Liquidity and Capital Resources

General

Blackstone’s business model derives revenue primarily from third party assets under management and from advisory businesses. Blackstone is not a capital or balance sheet intensive business and targets operating expense levels such that total management and advisory fees exceed total operating expenses each period. As a result, we require limited capital resources to support the working capital or operating needs of our businesses. We draw primarily on the long-term committed capital of our limited partner investors to fund the investment requirements of the Blackstone Funds and use our own realizations and cash flows to invest in growth initiatives, make commitments to our own funds, where our minimum general partner commitments are generally less than 5% of the limited partner commitments of a fund, or pay distributions to unitholders.
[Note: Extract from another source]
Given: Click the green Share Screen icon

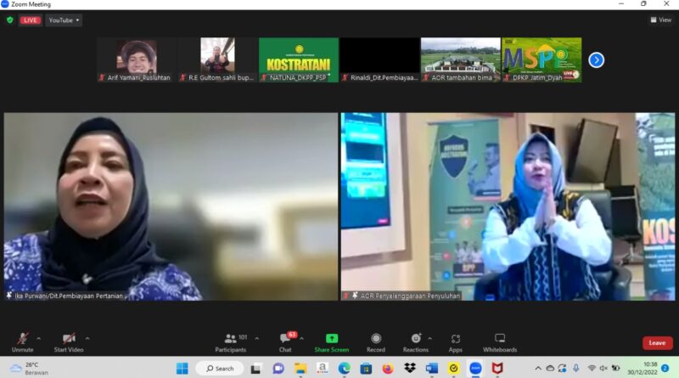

Fluctuations in our statement of financial condition result primarily from activities of the Blackstone Funds which are consolidated as well as business transactions, such as the issuance of senior notes described below. The majority economic ownership interests of the Blackstone Funds are reflected as Redeemable Non-Controlling Interests in Consolidated Entities, Non-Controlling Interests in Consolidated Entities and Appropriated Partners’ Capital in the Condensed Consolidated Financial Statements. The consolidation of these Blackstone Funds has no net effect on the Partnership’s Net Income or Partners’ Capital. Additionally, fluctuations in our statement of financial condition also include appreciation or depreciation in Blackstone investments in the Blackstone Funds, additional investments and redemptions of such interests in the Blackstone Funds and the collection of receivables related to management and advisory fees.
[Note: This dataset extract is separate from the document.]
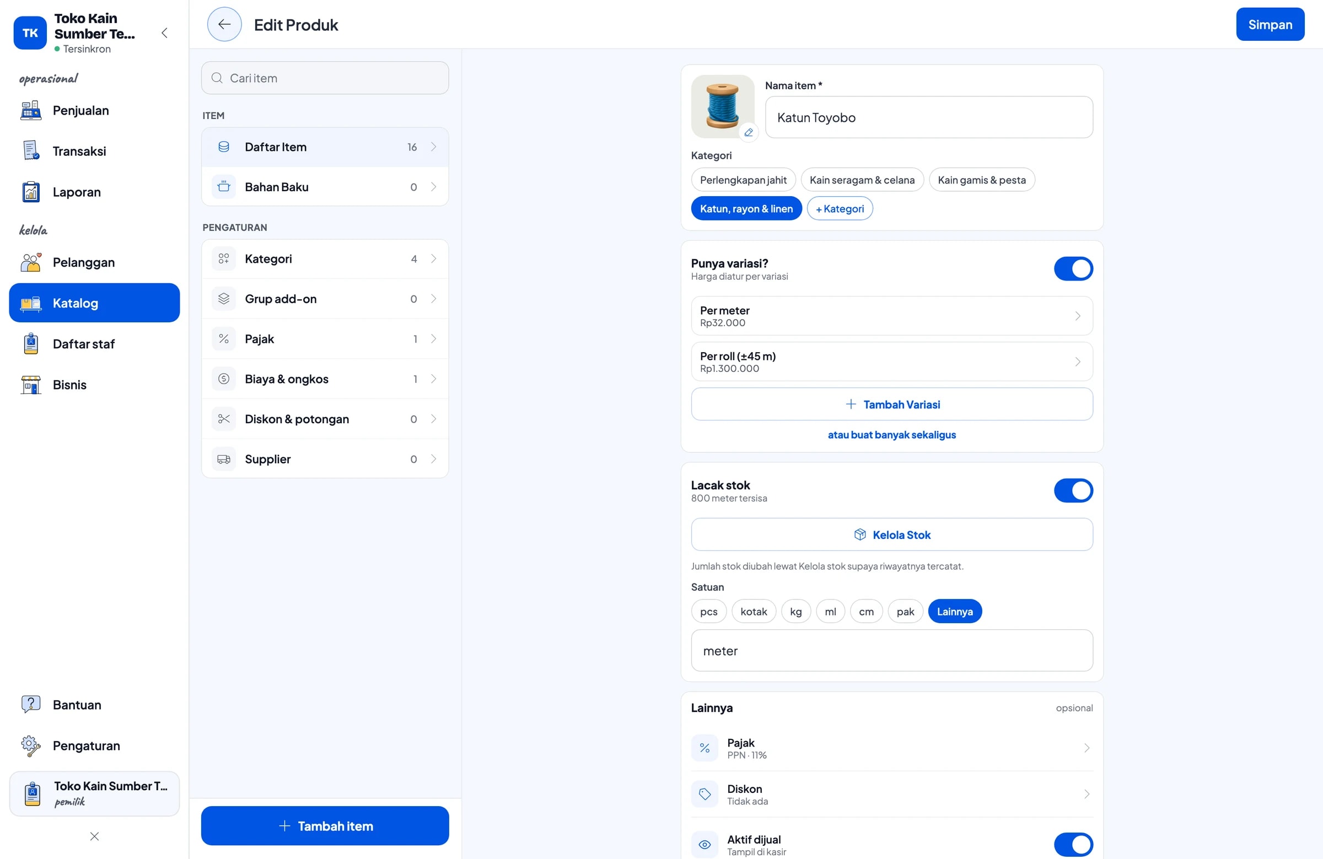Image resolution: width=1323 pixels, height=859 pixels.
Task: Expand the Per meter variation row
Action: pos(892,316)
Total assets were $24.7 billion as of June 30, 2015, a decrease of $6.8 billion from December 31, 2014. The decrease in total assets was primarily attributable to a decrease of $6.8 billion in Investments following the adoption of new consolidation accounting guidance which resulted in the deconsolidation of a number of Blackstone Funds.
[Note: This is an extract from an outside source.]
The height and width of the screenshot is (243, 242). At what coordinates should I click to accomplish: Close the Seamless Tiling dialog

Total liabilities were $10.8 billion as of June 30, 2015, a decrease of $3.4 billion from December 31, 2014. The decrease in total liabilities was primarily due to a decrease in Loans Payable of $3.1 billion, which was attributable to the adoption of new consolidation accounting guidance which resulted in the deconsolidation of a number of Blackstone Funds.

For the three months ended June 30, 2015, we had Total Fee Related Revenues of $590.8 million and related expenses of $412.3 million, generating Fee Related Earnings of $178.4 million and Distributable Earnings of $1.0 billion. For the six months ended June 30, 2015, we had Total Fee Related Revenues of $1.2 billion and related expenses of $846.6 million, generating Fee Related Earnings of $359.1 million and Distributable Earnings of $2.3 billion.

Sources of Liquidity

We have multiple sources of liquidity to meet our capital needs, including annual cash flows, accumulated earnings in the businesses, investments in our own Treasury and liquid funds and access to our debt capacity, including our $1.1 billion committed revolving credit facility and the proceeds from our issuances of senior notes. As of June 30, 2015, we had $2.2 billion in cash and cash equivalents, $2.0 billion invested in Blackstone’s Treasury Cash Management Strategies, $178.3 million invested in liquid Blackstone Funds, $2.0 billion invested in illiquid Blackstone Funds and $272.2 million invested in other investments, against $2.8 billion in borrowings from our bond issuances, and no borrowings outstanding under our revolving credit facility.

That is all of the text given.